Our primary purpose and mission is to provide health care to patients. Cities are not in the childcare providing business, and hospitals usually aren’t either.”

"It's kind of an underhanded deal the way it went down without any public input," said Mike McCune, who pays $140 a week for his daughter to attend Camp Hutchins' daycare. The same staff works there as when both his 21- and 17-year-old daughters attended.

"There's no transparency between these two agencies. I don't like the way the way it has been handled," he said of discussions between the city and Lodi Health, formerly Lodi Memorial Hospital.

But Lodi Health spokeswoman Carol Farron said the situation is clear: "The city has a need to strengthen its finances, and so do we."

The city has been providing approximately 3,000 square feet of space under a $1-a-year lease agreement with the hospital.

"Under those circumstances, it wasn't too difficult to operate.
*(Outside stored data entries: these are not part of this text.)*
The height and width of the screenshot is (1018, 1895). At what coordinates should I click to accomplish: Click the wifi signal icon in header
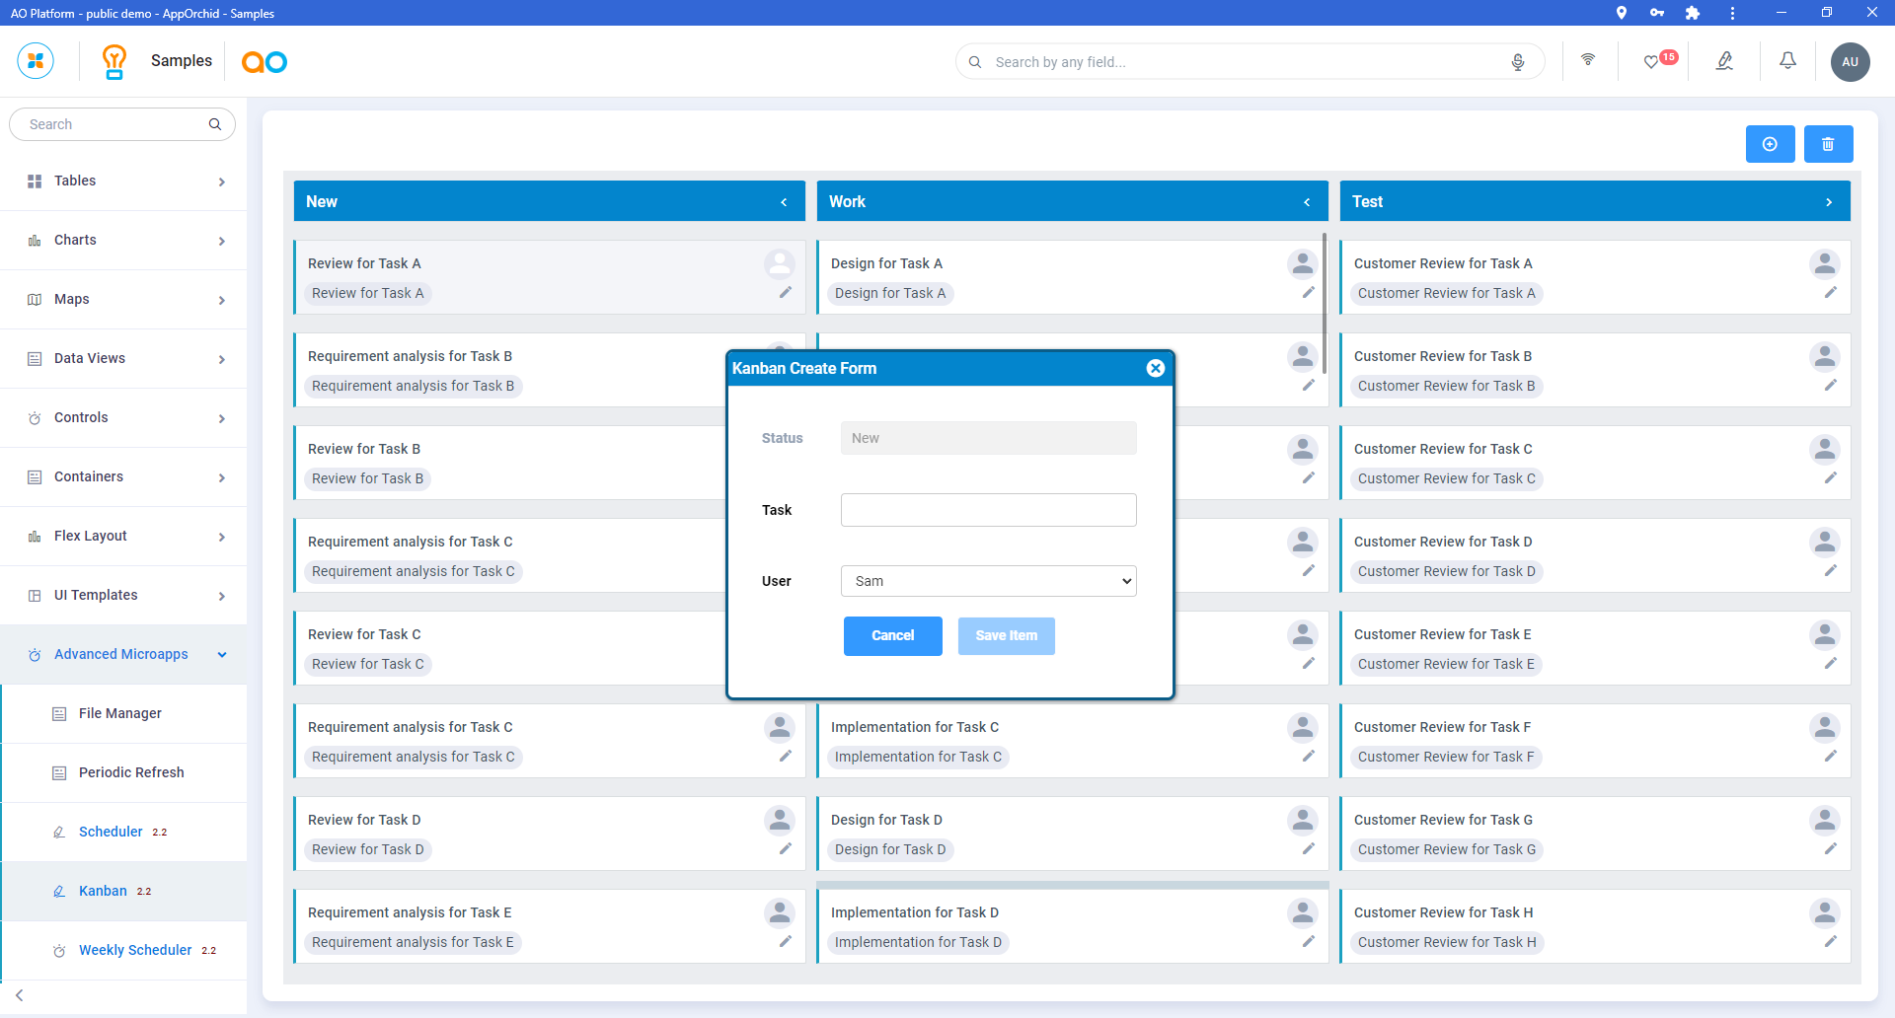coord(1588,60)
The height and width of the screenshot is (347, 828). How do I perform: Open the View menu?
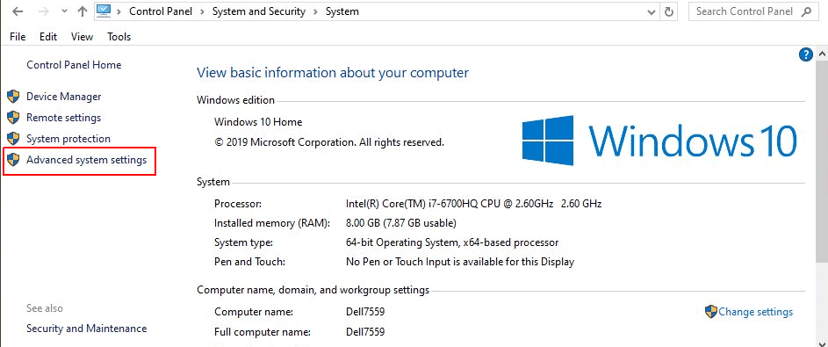click(x=82, y=36)
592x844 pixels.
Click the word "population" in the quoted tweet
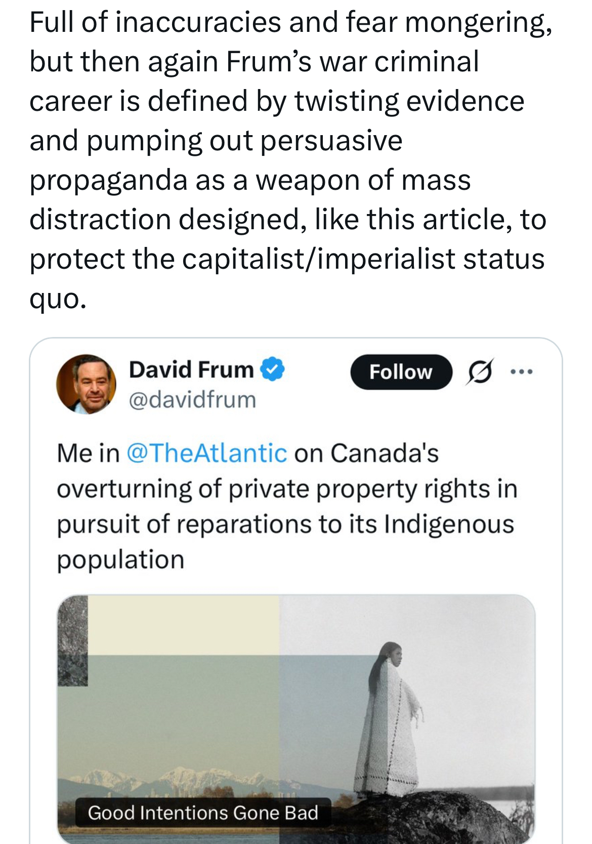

It wasn't a financial burden on us," Farron said, adding that in the past 15 years, finances for both the city and health care system have changed.

"We cannot afford to pay more than a dollar a day," Farron said.

In December 2012, following City Council discussion regarding rental fees, council members voted unanimously to give direction for city staff to amend the lease agreement to include a monthly rental fee. When city staff followed up with Lodi Health, organizers chose to close the program, citing a decision to focus more on health-care reform.

Administrators are in the process of accessing programs and services to prepare for federal health care mandates, according to Farron.

"Our primary purpose and mission is to provide health care to patients," she said. "Cities are not in the childcare providing business, and hospitals usually aren't either."

McCune specifically takes issue with receiving a letter from Camp Hutchins regarding its closure on Feb. 2 — after the city council already made the decision to seek revenue under a budget item on the agenda.

After personally speaking to both city and Lodi Health representatives, parent Suzann Limb also wants to see more transparency in discussions between the parties.

Limb has started circulating a petition calling for the city to keep the program open, as it provides high-quality early education for the children of Lodi residents, necessary child care for Lodi's working families and a safe place for school-age children during school vacations and after school, she said.

If an agreement is not made between the parties, according to Limb, petitioners will be attending next week's council meeting to voice their concern about losing another program and contributing to the high unemployment rate by adding another seven citizens to the statistics.

"If they had to shut it down, why did they have to do so without involving the parents?" McCune asked, adding that he knows of fellow parents who will have to quit their jobs due to the inconvenience. "We're just asking for it to be put on the agenda and allow the community to come to the aid of Camp Hutchins, if needed. That is a community building, so we have a right to ask about it."

Camp Hutchins, housed within Hutchins Street Square, is designed specifically to prepare children ages 3 to 5 for kindergarten with creative and cultural experiences in music, art, literature, group and hands-on learning activities, according to the website.

The program was originally founded by the city, but the hospital organization took over operation at the city's request in 1998.

Until 2006, it was solely a daycare program and served more than 350 families. It reopened that year with the additional preschool component and currently serves about 30 children, according to Farron, who said staff will work with displaced families seeking alternative care.